Faut-il réformer l’impôt sur les successions ?

Publié le 22/02/2019

Le think tank Terra Nova interroge la nécessité de refondre la fiscalité de la transmission successorale et d’augmenter son rendement afin de mieux répartir les richesses, via une refonte du barème de l’impôt et des règles dérogatoires applicables à l’assurance-vie.

Générer 3 à 4 M€ de recettes fiscales, propre à remplacer les gains fiscaux disparus avec la réforme de l’ISF, c’est le pari du cercle de réflexion Terra Nova. Revisitant la fiscalité successorale, il s’interroge sur l’attractivité économique d’une « société d’héritiers vieillissants » où la majeure partie du patrimoine tend à être possédée par des plus de 60 ans peu disposés à investir et à consommer. Afin d’introduire plus de justice sociale et de l’efficacité économique, le Think Tank appelle à une réforme de la fiscalité successorale (Terra Nova, Réformer l’impôt sur les successions, 4 janvier 2019).

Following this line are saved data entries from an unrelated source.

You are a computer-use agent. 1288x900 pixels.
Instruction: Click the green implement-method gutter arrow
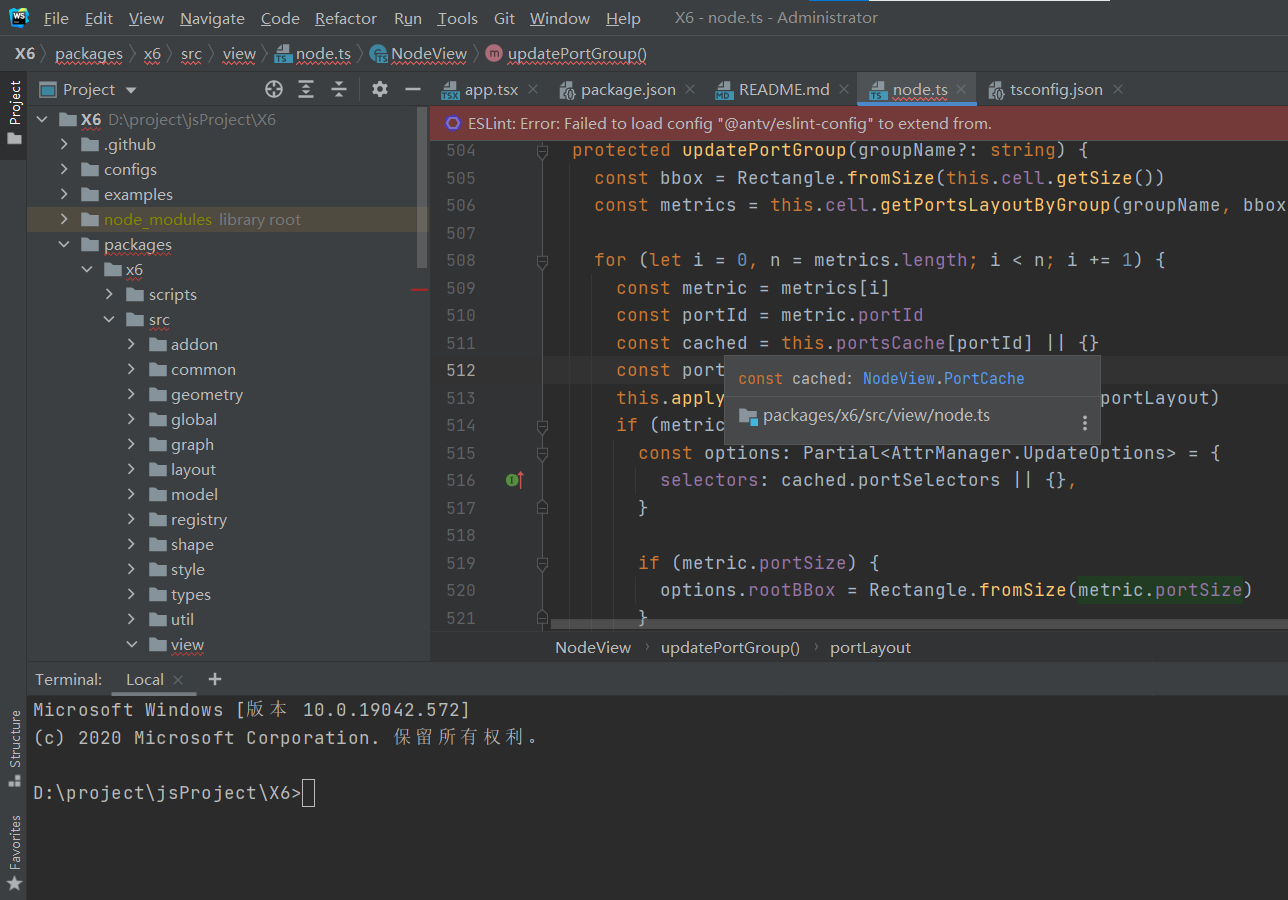pyautogui.click(x=514, y=480)
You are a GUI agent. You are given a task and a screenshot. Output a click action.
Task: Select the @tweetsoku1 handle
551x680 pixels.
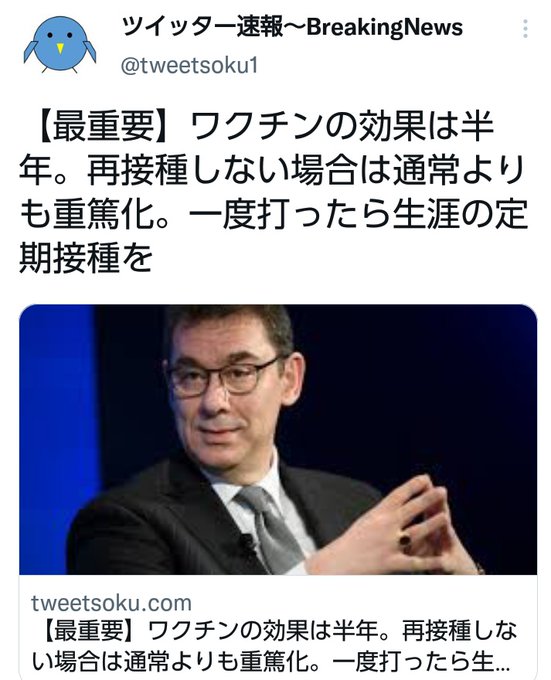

La perspective d’une société d’héritiers vieillissants

Plusieurs facteurs concourent aujourd’hui à la construction d’une société d’héritiers. Le Think Tank souligne tout d’abord que le patrimoine augmente plus vite que les revenus. En 2015, le patrimoine net des ménages et des entreprises individuelles représentait 8,3 années de revenu disponible net, contre 4,9 seulement en 1980. Dans le même temps, le flux successoral annuel, c’est-à-dire la valeur monétaire totale des actifs transmis rapportée au revenu national, traduit une forte remontée du poids de l’héritage dans nos économies. Après avoir connu une brutale décrue jusque dans la première moitié du XXe siècle, puis un assez long palier jusqu’au seuil des années 1980, la part des richesses transmises par donation ou succession atteindrait 15 % du revenu national en 2010, soit le niveau qui était le sien à la veille de la Première Guerre mondiale, d’après les calculs de l’économiste Thomas Piketty (Thomas Piketty, Le Capital au XXIe siècle, Le Seuil). Il s’agit d’un flux économique et non seulement fiscal : les biens totalement ou partiellement exonérés d’impôt sur les successions, comme l’assurance-vie, sont donc intégrés au calcul. Ce flux représentait 52 Mds€ en 1980, 118 Mds€ en 2000 et 237 Mds€ en 2015, soit plus de 10 % du PIB. Cette tendance a bien sûr été dopée en France par la bulle immobilière dans les vingt premières années du siècle. Et elle a vocation à se poursuivre au fur et à mesure que décèderont les générations nombreuses de l’après-guerre. D’après les analyses de Thomas Piketty, si l’on additionne l’ensemble des revenus reçus tout au long de sa vie par une personne de 50 ans, les richesses héritées pèsent entre 20 % et 24 % de cet ensemble pour les générations nées au début des années 1960 et pourraient se situer entre 28 et 32 % pour les générations nées au début des années 2000, soit le niveau que l’on observait dans les années 1850-1860. « La distribution du patrimoine étant beaucoup plus inégalitaire que celle des revenus d’activité, et les transmissions de patrimoine beaucoup plus rares dans le premier quintile des revenus que dans le dernier, le risque est grand que nous retournions donc vers une « société de rentiers » comparable à ce que nous avons pu connaître à la fin du XIXe siècle », souligne le cercle de réflexion.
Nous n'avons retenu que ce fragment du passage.